Data as Code: Exploring Data and Database Portability

By Sean Scott

Elevator Pitch

Data as Code eliminates the bottlenecks of legacy environments by democratizing the data stack! Organizations don’t have to compromise data quality against speed and convenience when developers are can work independently and responsibilities shift away from dedicated database teams!

Description

Databases are traditionally roadblocks to application development. Data refreshes are time-consuming and require downtime and coordination across teams. Legacy environments must balance the risk of stale data against the time, effort, and inconvenience of reverting databases to baselines. Even modern agile shops struggle with this task, engineering complex processes or investing in complex solutions for data management. The primary obstacle? The way traditional databases merge software, configuration, and data, creating a bottleneck around niche skills unique to database administrators.

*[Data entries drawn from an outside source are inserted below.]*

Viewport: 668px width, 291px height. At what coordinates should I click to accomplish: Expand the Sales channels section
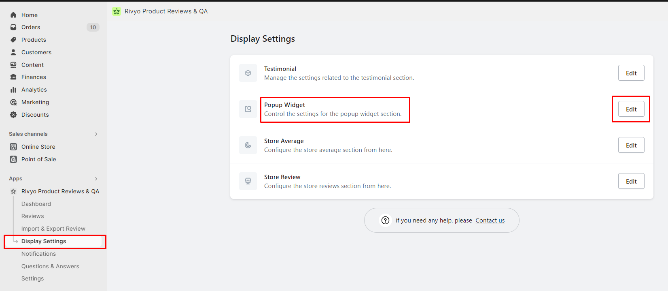[x=96, y=134]

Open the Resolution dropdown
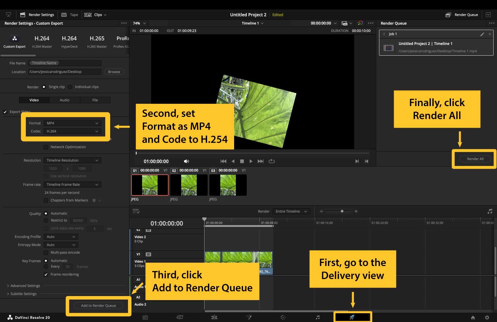pos(72,160)
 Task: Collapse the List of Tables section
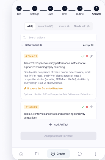22,45
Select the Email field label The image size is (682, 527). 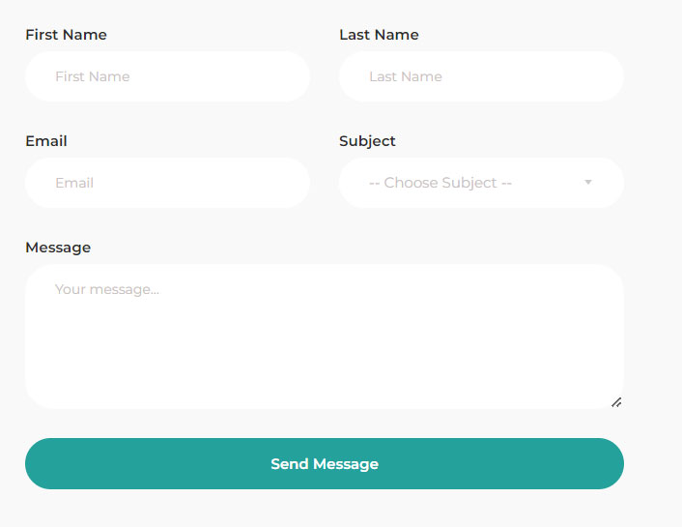click(46, 141)
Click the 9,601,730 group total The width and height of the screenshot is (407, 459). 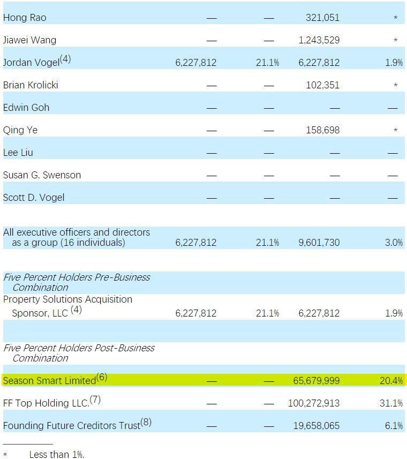coord(319,243)
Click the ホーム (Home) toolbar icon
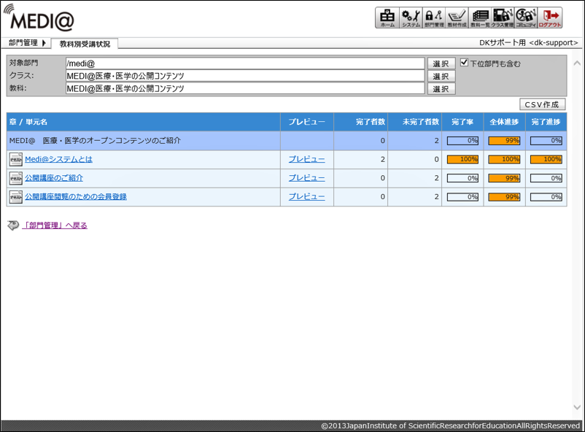Viewport: 585px width, 432px height. tap(387, 18)
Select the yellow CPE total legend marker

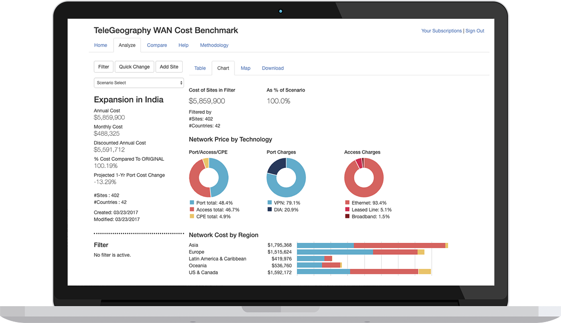coord(193,216)
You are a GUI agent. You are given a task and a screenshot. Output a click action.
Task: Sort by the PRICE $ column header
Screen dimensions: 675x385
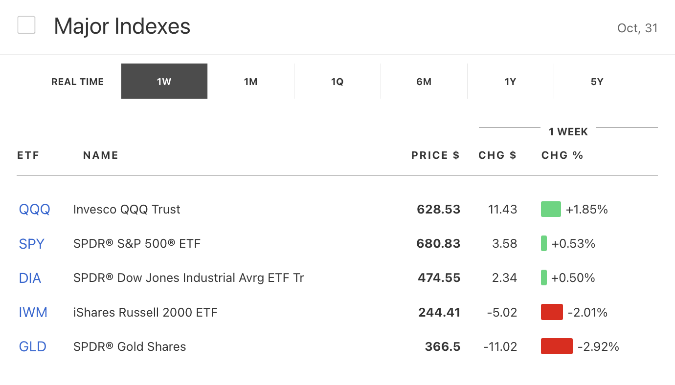(435, 155)
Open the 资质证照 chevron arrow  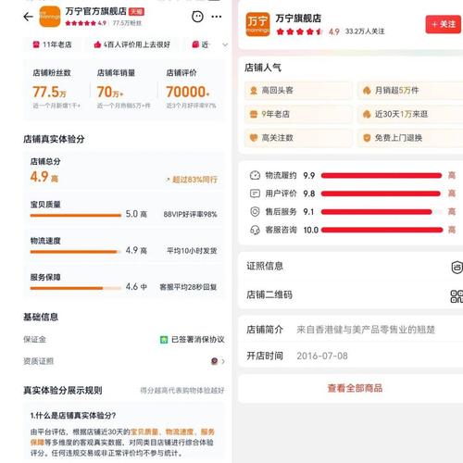click(x=223, y=361)
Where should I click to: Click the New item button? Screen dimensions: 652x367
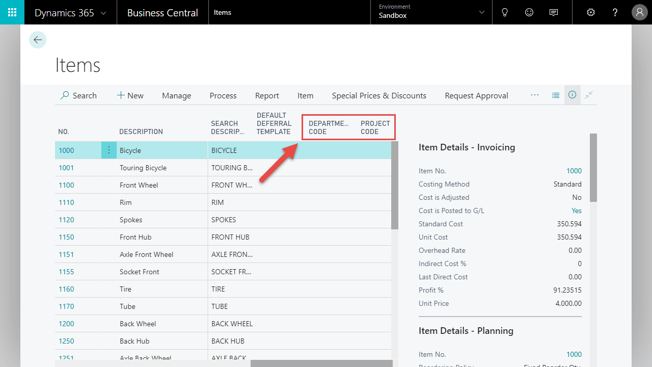click(x=130, y=95)
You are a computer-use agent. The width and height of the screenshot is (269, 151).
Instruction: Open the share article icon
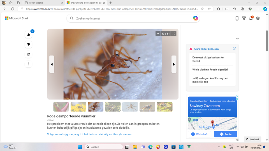point(28,54)
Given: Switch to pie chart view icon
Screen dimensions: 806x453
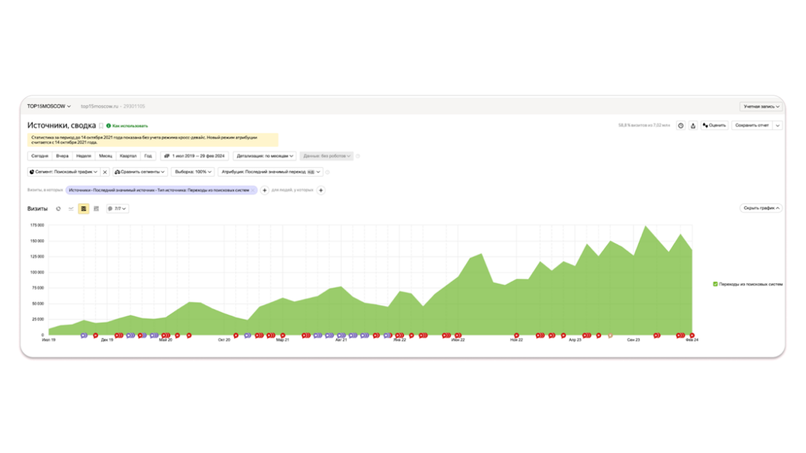Looking at the screenshot, I should click(58, 209).
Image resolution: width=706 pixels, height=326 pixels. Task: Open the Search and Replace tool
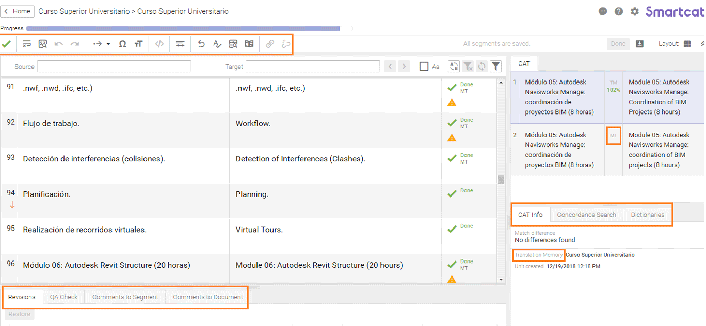pos(43,44)

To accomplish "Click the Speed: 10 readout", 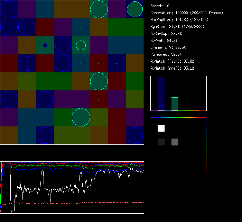I will click(x=160, y=6).
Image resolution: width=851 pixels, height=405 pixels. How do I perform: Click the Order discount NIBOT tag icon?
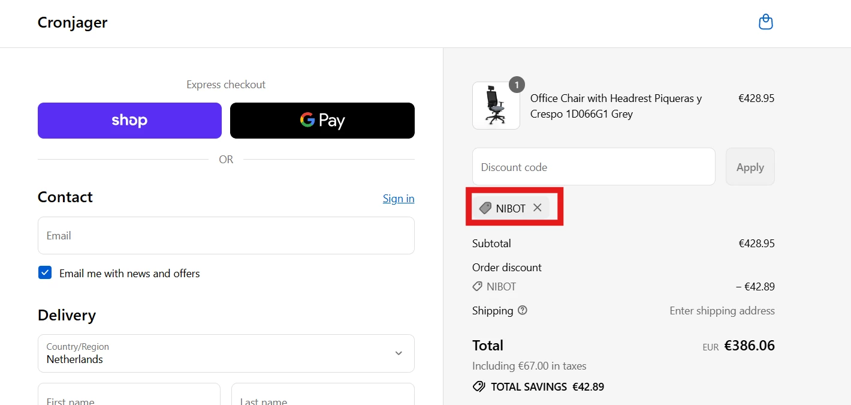coord(478,287)
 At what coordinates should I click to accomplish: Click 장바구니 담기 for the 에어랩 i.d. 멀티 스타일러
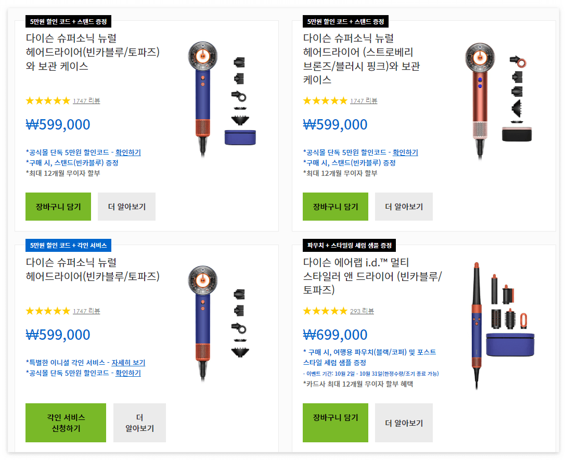point(335,423)
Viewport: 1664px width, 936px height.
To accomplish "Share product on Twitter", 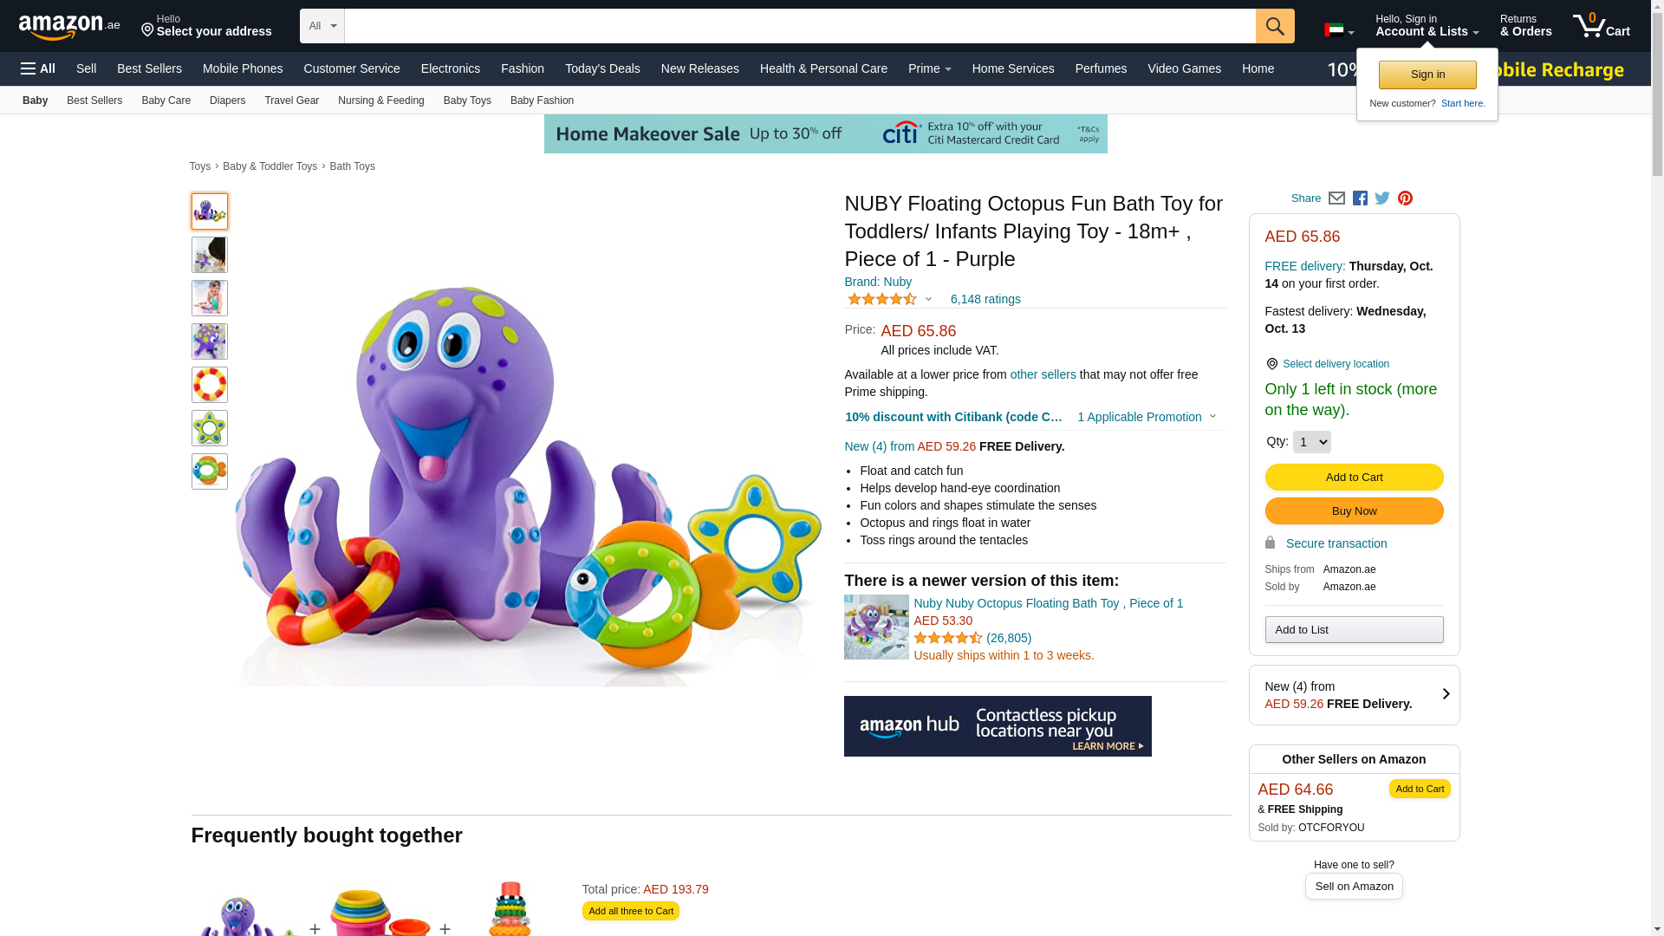I will (1382, 198).
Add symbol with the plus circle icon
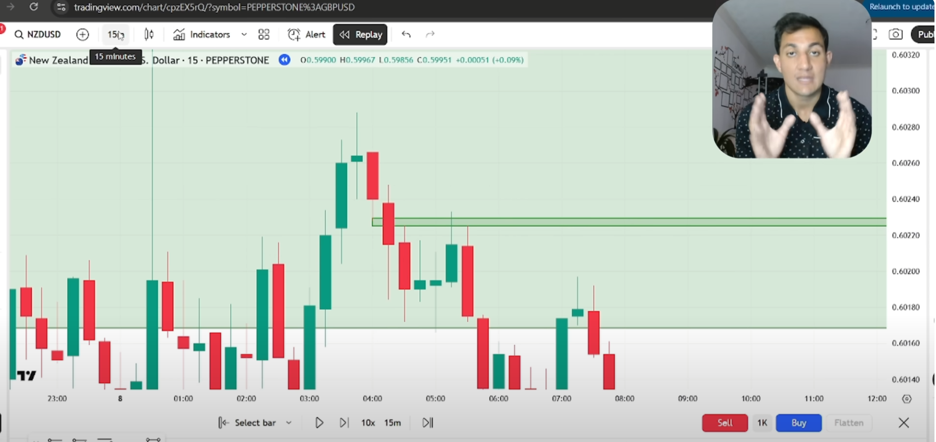 [x=83, y=35]
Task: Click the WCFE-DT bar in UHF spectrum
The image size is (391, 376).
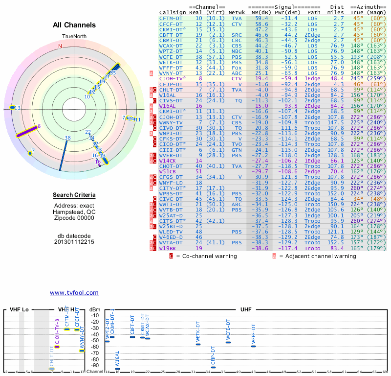Action: (228, 342)
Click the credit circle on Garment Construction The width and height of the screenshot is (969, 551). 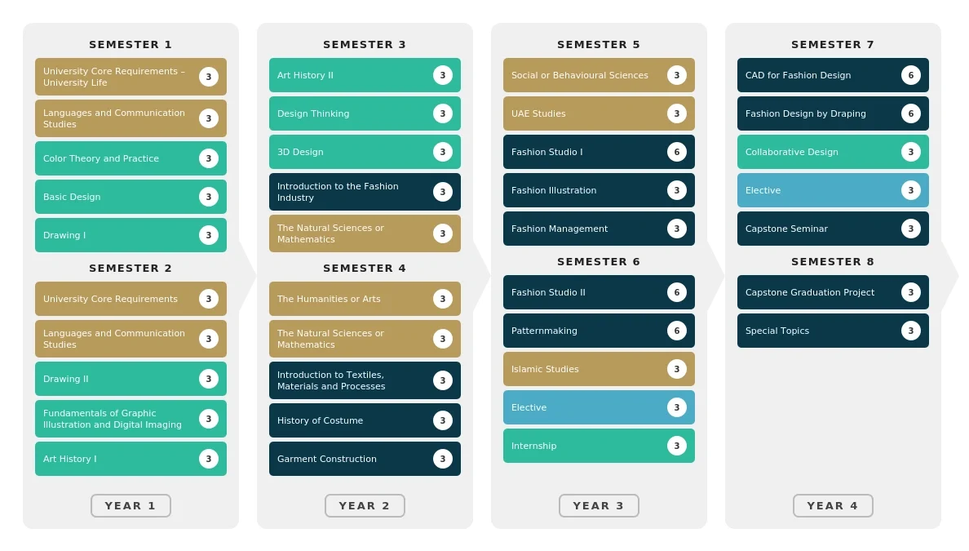(x=442, y=459)
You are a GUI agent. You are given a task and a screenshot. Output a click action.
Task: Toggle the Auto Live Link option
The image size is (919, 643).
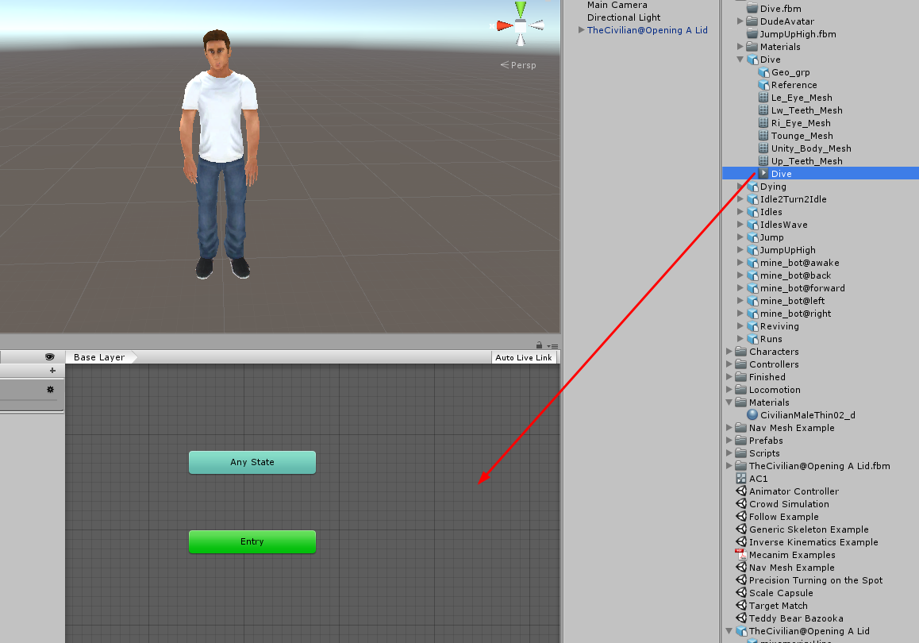[524, 356]
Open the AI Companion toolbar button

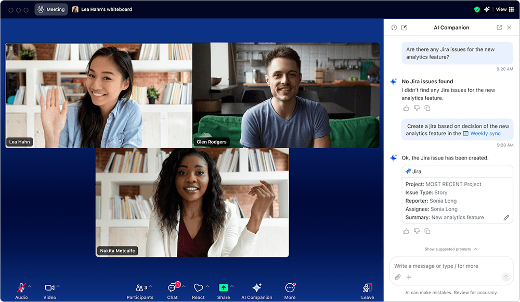[257, 291]
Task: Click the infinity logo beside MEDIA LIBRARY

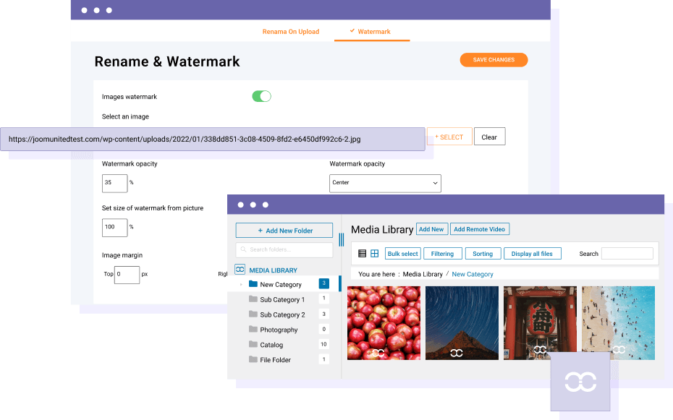Action: pyautogui.click(x=240, y=270)
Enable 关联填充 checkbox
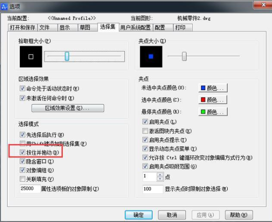This screenshot has width=272, height=222. coord(23,179)
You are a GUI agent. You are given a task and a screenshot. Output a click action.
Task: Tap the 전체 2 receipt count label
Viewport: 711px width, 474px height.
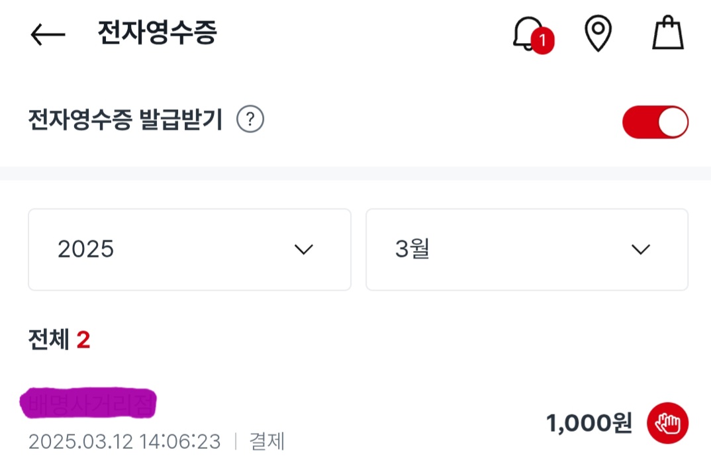pos(59,340)
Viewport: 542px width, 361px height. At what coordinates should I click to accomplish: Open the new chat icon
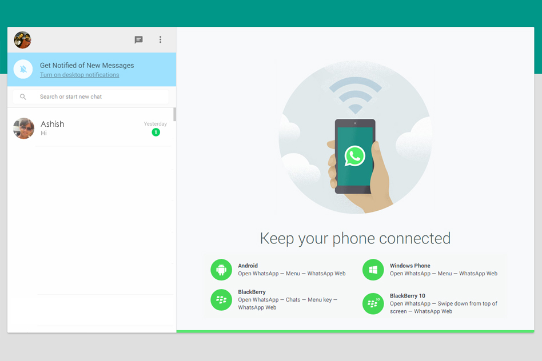tap(138, 39)
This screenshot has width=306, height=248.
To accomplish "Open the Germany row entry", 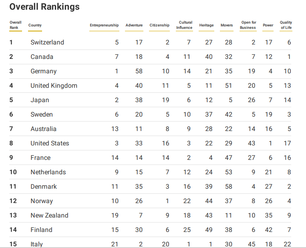I will (x=44, y=71).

Organizations eliminate that dependency by shifting to a container model and delivering Data as Code. Containers separate database software from its data. Decoupling data eliminates the need for specialized skills, making it another artifact in the development lifecycle. Individuals and teams can create and refresh data on-demand, version it alongside application code, and distribute it as code or objects. Data as Code reduces uncertainty introduced by data drift and allows organizations to experience greater development velocity, consistent and reliable testing, and improved application quality!

Notes

Data as Code is a natural evolution of the shift to “as code” seen over the past decade. Code and infrastructure are already part of the CI/CD pipeline. Data and databases are the last holdouts still clinging to legacy paradigms. Leveraging the same container technology now ubiquitous for application development decouples data and configuration from database software and eliminates reliance on the limited and specialized skillsets owned by database administrators. With Data as Code, data becomes an asset living alongside application code and—like code—is managed, versioned, and distributed through identical channels.

Just as Infrastructure as Code delivers repeatable and portable deployments for application environments and improves the overall quality and pace of the development lifecycle, Data as Code delivers similar benefits and eliminates the bottlenecks inherent in legacy methods. It democratizes the data stack, empowering developers to work independently and shifting responsibilities away from dedicated database administrators. Untethering data from database teams means organizations no longer have to compromise data quality against speed and convenience.

After introducing Data as Code, I demonstrate how developers and database teams can adopt it to reimagine how data is managed and presented to test, development, and QA workflows.